▶ _EXERCISE INSTRUCTIONS_:
If a line below contains the word "agent", count it; give only the total.

▶ _MATERIAL PROVIDED_:

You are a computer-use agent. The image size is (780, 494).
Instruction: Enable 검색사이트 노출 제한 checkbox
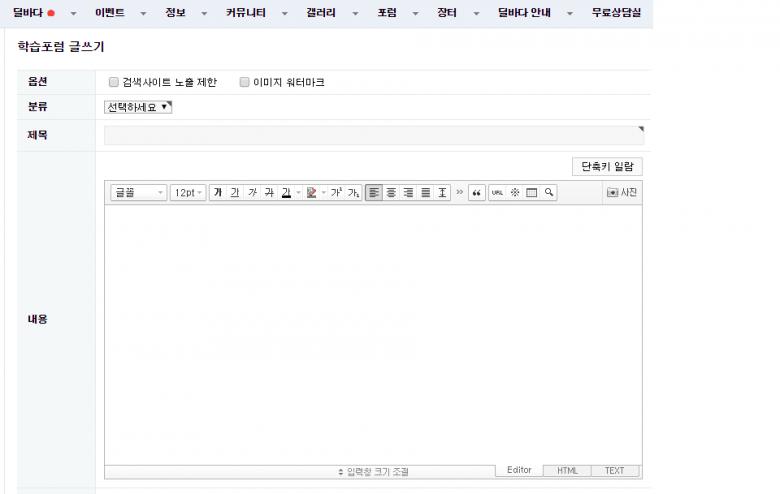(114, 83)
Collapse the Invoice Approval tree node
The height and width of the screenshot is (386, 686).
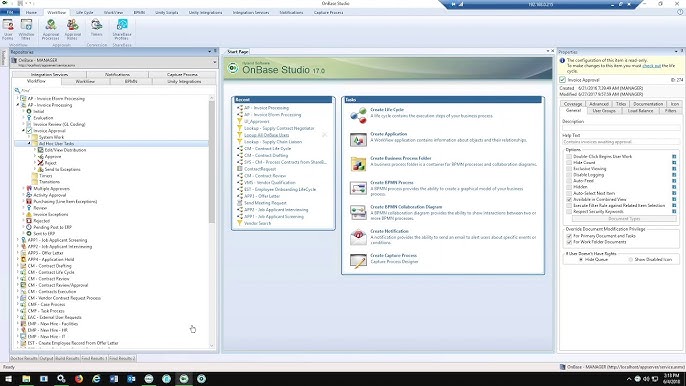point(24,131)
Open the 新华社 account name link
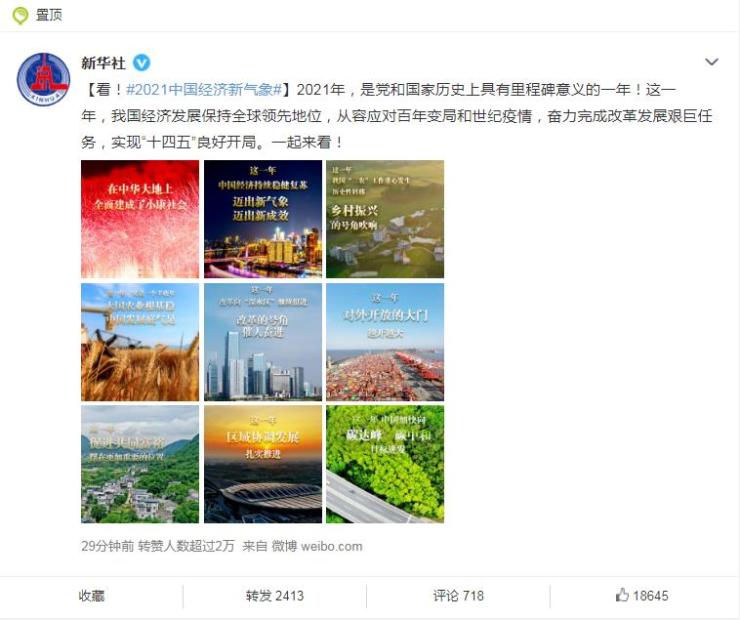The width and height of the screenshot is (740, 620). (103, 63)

* * *

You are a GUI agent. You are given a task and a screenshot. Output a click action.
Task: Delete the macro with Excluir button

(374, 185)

▶ _SOLVED EXERCISE_:
2